Genetic Variation of D7S2420 Marker in Five Ethnic Groups of the Iranian Population: A Highly Informative Marker for Molecular Diagnosis of ARNSHL Print

SLC26A4 gene mutations are the second currently identifiable genetic cause of autosomal recessive non-syndromic hearing loss (ARNSHL) after GJB2 mutations, which are nowadays being investigated in molecular diagnosis. In databases, several potential STR markers related to this region have been introduced. In this study, the identity and informativeness of D7S2420 CA repeat STR marker in 5 end of SLC26A4 gene region was examined in five ethnic groups of the Iranian population. The locus was genotyped in 165 unrelated healthy individuals of five different ethnics including Fars, Azari, Turkmen, Gilaki, and Arabs using polymerase chain reaction (PCR) followed by polyacrylamide gel electrophoresis (PAGE) and fluorescent capillary electrophoresis. In the present study, the results of fluorescent capillary electrophoresis were analyzed by GeneMarker HID Human STR Identity software. The allele frequency, degree of heterozygosity and Hardy-Weinberg equilibrium (HWE) for unrelated individuals were estimated with the GenePop program and polymorphism information content (PIC) values were computed by Microsatellite Tools software.

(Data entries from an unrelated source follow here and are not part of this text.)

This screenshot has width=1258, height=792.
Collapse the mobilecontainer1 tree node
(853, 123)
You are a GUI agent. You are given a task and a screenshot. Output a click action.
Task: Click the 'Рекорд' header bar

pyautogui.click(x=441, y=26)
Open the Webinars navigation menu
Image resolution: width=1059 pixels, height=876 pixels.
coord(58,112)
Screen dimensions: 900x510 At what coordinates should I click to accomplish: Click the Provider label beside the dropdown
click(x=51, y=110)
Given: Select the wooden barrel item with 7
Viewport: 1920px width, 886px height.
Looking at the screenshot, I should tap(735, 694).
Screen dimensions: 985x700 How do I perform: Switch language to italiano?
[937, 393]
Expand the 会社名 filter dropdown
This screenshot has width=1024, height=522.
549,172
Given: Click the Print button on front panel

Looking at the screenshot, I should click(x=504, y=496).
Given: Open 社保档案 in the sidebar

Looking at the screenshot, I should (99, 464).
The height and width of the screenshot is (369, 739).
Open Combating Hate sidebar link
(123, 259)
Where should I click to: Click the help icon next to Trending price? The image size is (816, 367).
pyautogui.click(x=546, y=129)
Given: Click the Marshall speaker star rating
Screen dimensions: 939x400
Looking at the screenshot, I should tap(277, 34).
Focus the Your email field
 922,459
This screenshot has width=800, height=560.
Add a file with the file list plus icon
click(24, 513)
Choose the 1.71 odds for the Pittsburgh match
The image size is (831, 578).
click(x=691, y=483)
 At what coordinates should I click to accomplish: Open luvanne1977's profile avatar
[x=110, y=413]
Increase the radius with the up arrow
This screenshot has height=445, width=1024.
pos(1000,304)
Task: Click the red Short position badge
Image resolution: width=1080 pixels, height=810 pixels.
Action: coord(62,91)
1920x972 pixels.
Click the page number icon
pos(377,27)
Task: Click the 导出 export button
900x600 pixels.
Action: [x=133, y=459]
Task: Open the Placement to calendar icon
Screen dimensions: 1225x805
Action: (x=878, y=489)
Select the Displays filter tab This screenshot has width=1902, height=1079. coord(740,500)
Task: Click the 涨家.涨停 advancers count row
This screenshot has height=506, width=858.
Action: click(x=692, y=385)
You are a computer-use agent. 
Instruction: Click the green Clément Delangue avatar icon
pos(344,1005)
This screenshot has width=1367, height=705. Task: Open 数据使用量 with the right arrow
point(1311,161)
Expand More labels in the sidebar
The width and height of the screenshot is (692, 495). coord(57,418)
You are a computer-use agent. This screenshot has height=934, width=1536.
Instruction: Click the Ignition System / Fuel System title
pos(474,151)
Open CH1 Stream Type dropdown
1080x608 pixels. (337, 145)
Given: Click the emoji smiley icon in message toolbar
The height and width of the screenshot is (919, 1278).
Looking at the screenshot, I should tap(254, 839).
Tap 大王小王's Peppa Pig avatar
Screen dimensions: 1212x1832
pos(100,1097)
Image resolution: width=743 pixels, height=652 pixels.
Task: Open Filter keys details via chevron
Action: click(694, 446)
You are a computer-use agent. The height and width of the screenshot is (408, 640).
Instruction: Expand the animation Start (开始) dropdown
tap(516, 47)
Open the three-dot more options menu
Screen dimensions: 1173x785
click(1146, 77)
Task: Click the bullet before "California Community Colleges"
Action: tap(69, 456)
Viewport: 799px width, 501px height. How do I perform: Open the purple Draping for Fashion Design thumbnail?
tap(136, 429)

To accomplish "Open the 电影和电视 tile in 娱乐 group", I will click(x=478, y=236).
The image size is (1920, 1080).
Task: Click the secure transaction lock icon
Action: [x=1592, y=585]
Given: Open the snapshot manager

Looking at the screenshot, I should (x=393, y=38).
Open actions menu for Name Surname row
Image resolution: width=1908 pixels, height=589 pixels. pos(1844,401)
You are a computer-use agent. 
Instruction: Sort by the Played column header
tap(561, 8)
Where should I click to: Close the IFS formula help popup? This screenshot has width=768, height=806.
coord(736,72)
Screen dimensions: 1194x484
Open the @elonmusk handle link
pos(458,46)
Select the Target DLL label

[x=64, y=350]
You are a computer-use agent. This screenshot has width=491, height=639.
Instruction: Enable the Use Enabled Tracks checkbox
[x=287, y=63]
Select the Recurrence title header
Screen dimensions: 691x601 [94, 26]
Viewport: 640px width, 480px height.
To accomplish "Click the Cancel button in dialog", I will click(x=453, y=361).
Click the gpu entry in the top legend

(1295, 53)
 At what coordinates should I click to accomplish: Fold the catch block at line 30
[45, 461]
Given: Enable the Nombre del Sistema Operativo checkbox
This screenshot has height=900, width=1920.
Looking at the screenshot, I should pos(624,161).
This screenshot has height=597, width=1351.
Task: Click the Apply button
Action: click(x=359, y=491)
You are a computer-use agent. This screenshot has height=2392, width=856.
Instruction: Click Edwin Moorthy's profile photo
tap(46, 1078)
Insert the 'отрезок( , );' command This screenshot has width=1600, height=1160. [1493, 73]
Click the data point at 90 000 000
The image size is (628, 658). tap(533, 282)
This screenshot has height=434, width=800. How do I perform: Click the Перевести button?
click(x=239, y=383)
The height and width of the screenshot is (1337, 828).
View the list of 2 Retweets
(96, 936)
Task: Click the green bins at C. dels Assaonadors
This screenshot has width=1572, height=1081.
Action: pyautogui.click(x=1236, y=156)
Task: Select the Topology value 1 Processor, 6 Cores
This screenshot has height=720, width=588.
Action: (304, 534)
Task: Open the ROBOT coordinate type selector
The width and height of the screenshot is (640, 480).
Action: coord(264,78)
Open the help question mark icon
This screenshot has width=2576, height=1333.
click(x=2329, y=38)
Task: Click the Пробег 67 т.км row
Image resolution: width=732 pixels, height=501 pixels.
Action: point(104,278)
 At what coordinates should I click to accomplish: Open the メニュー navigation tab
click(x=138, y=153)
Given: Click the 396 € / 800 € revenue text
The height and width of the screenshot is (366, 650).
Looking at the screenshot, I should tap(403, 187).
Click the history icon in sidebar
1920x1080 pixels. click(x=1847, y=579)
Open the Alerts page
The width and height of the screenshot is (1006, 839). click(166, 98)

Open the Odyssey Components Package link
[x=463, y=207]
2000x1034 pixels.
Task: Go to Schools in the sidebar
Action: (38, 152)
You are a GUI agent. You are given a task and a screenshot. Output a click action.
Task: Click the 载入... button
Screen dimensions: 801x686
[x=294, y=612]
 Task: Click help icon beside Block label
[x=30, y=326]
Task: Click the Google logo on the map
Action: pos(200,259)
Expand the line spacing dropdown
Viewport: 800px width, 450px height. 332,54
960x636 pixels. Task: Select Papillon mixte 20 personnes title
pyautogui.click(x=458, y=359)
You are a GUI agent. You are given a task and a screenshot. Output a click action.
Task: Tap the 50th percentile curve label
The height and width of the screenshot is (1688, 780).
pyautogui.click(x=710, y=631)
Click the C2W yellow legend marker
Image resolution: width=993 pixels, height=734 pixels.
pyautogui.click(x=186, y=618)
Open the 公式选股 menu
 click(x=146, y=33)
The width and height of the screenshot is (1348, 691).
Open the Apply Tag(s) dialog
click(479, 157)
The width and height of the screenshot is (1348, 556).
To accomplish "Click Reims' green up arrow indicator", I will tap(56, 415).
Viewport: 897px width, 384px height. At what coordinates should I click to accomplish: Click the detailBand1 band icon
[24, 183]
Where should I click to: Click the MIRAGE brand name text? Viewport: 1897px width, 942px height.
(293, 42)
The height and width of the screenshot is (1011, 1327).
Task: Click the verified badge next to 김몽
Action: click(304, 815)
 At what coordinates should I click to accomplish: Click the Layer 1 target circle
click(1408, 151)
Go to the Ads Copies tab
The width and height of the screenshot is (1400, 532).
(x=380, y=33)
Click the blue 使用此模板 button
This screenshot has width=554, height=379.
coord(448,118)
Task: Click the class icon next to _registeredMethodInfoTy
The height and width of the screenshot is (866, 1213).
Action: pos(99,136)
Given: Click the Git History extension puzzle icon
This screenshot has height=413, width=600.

Analysis of the allelic frequency revealed the presence of 11 alleles for D7S2420 marker in the Iranian population of which, the allele 288bp at the D7S2420 locus with 24% frequency was the most frequent. The observed heterozygosity in all investigated ethnic groups was above 70%, with the highest rate of 87.9% for the Fars ethnic origin. Analysis of deviations from Hardy-Weinberg equilibrium demonstrated that all the ethnic groups were in equilibrium (P>0.05) for the D7S2420 locus. Finally, analysis of PIC value revealed that the D7S2420 marker could be considered as a highly informative marker in each ethnicity of the Iranian population (PIC value above 0.7). Our data suggested that D7S2420 could be introduced as a highly informative marker in molecular diagnosis of SLC26A4 based ARNSHL in our population by linkage analysis.